Des agriculteurs font une récolte au Kenya.

Le changement climatique impose des défis croissants aux agriculteurs, affectant la productivité et menaçant la sécurité alimentaire mondiale. Pour faire face à ces enjeux, l'adoption d'innovations technologiques et de pratiques agricoles durables est essentielle.

Face à cette problématique, le 27 mars 2025, le Portail FinDev et MicroSave Consulting ont organisé un webinaire intitulé : "Quelles innovations pour renforcer la résilience des agriculteurs face aux défis climatiques ?"

Sous la modération d’Élisabeth Kibitek, trois experts ont partagé leurs analyses et leurs solutions, avec un focus tourné vers l'Afrique de l'Ouest.

L’urgence climatique touche particulièrement les agriculteurs

L’Afrique se réchauffe 50% plus vite que le reste du globe.
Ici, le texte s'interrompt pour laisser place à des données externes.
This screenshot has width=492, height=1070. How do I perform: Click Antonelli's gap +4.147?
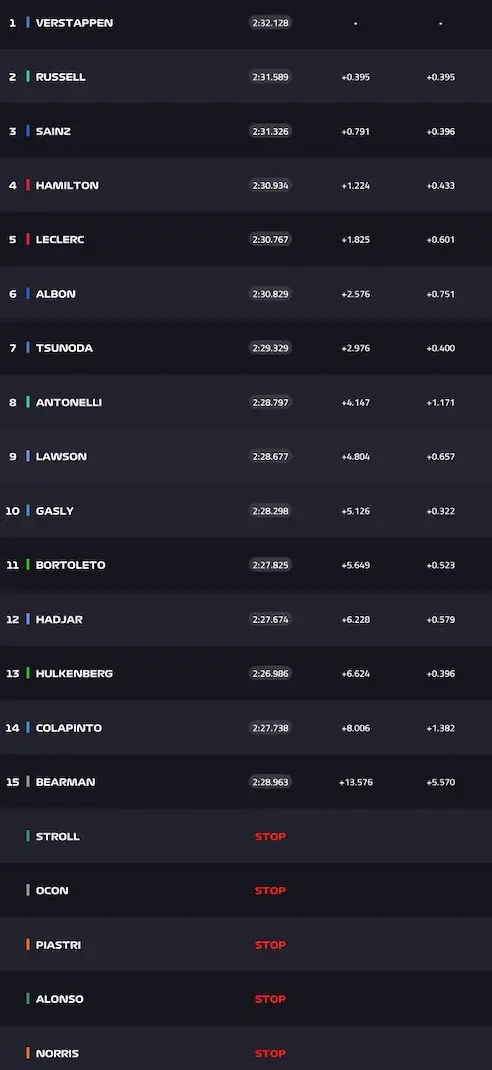pyautogui.click(x=356, y=403)
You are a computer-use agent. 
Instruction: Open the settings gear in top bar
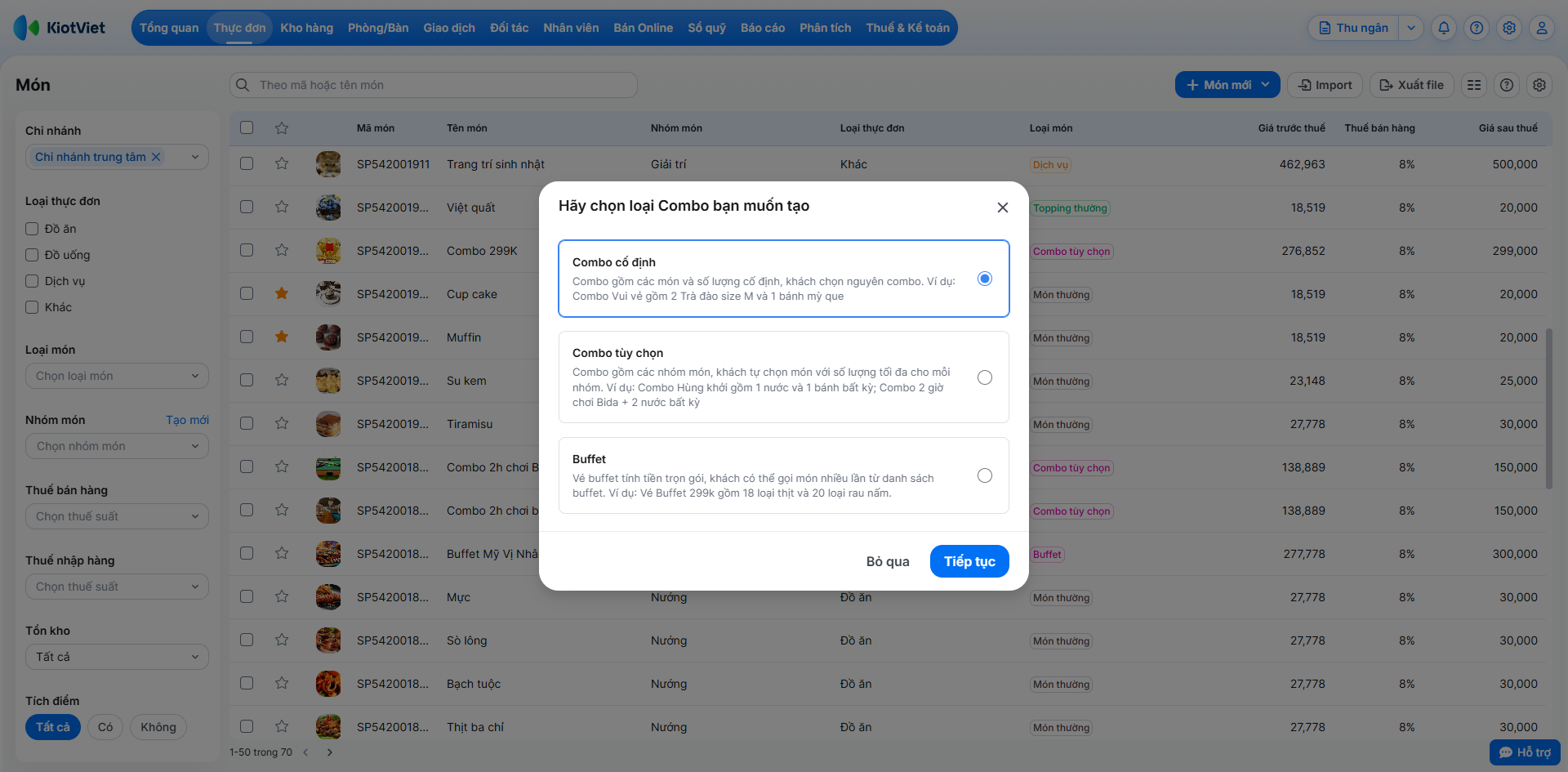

Ce changement climatique, qui se caractérise non seulement par une hausse des températures moyennes, mais aussi par des sécheresses récurrentes, des inondations, la croissance des populations de ravageurs, la variabilité accrue des saisons, la dégradation des sols, a des impacts considérables sur l'agriculture, la biodiversité, les moyens de subsistance, mais aussi la sécurité alimentaire. D’après le Global Center for Adaptation, une augmentation de 1,5% par an des températures mondiales est envisagée d'ici 2030, ce qui pourrait réduire la production agricole de 2% par an.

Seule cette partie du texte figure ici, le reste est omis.